→ EXERCISE INSTRUCTIONS: The printed result should hold only the lines from the opening of the data through the line bearing "Kontakt (80, 11)", exactly as given and without pictures.

'''

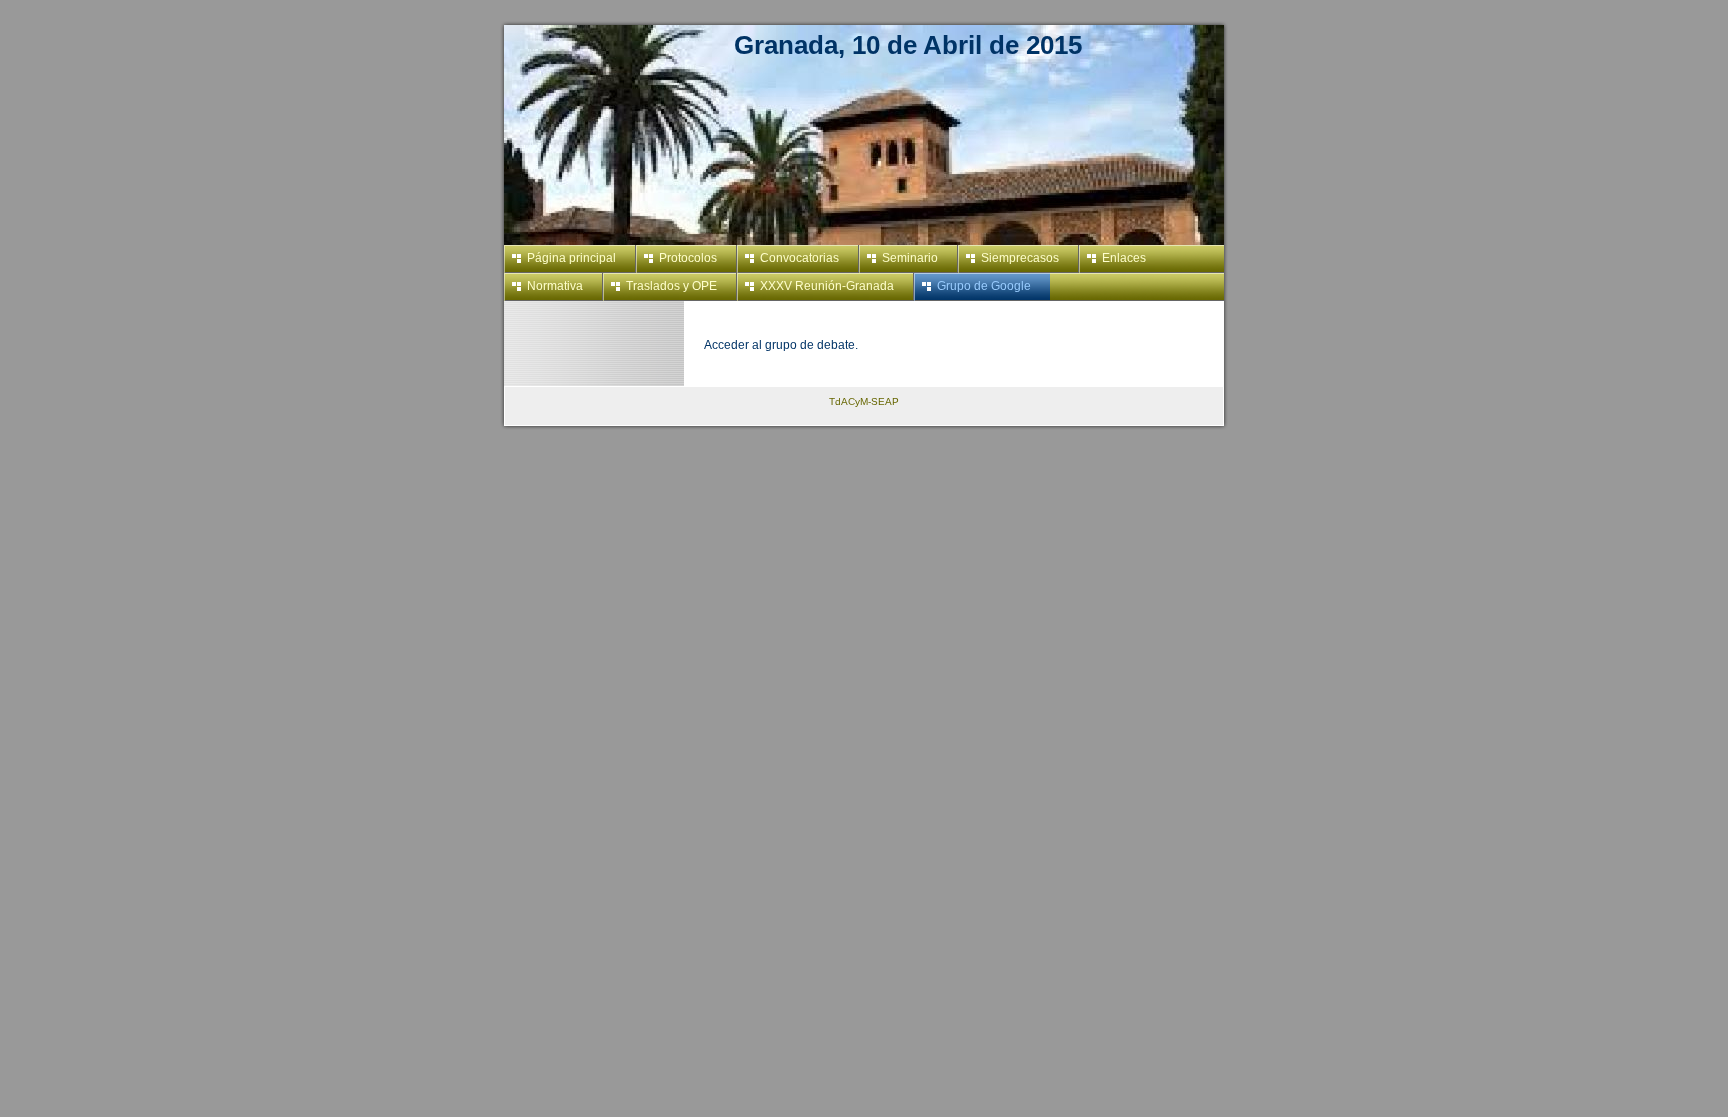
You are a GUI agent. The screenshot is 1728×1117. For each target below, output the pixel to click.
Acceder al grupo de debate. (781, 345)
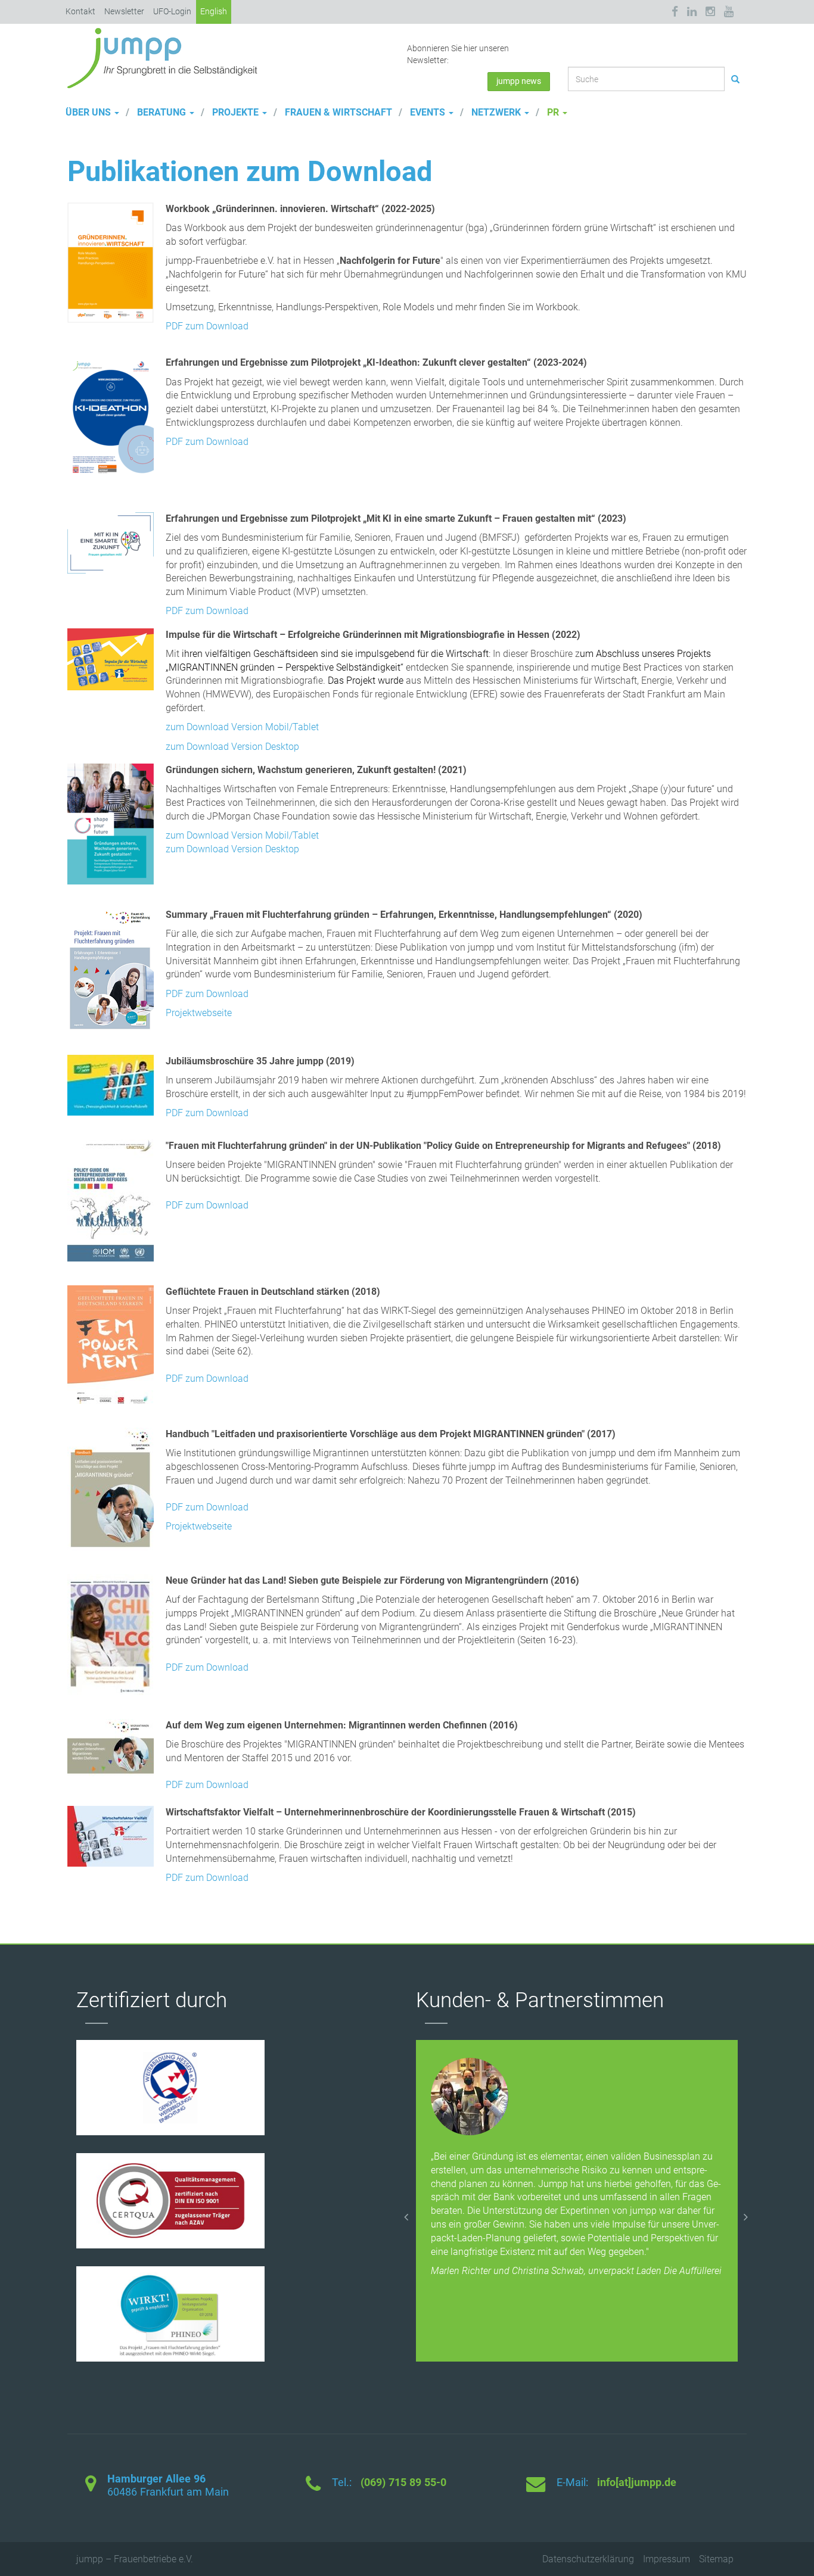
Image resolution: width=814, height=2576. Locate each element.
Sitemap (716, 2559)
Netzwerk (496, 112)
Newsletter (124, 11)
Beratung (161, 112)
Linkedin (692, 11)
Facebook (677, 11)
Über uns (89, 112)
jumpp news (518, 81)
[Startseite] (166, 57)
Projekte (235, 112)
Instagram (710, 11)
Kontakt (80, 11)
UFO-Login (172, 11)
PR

'''

→ RESULT FOR THIS EXERCISE:
You are a GUI agent. The screenshot is 1728×1117. For each target below, output the pixel to click.
Acceder al grupo de debate. (781, 345)
Image resolution: width=814, height=2576. Locate each element.
Sitemap (716, 2559)
Netzwerk (496, 112)
Newsletter (124, 11)
Beratung (161, 112)
Linkedin (692, 11)
Facebook (677, 11)
Über uns (89, 112)
jumpp news (518, 81)
[Startseite] (166, 57)
Projekte (235, 112)
Instagram (710, 11)
Kontakt (80, 11)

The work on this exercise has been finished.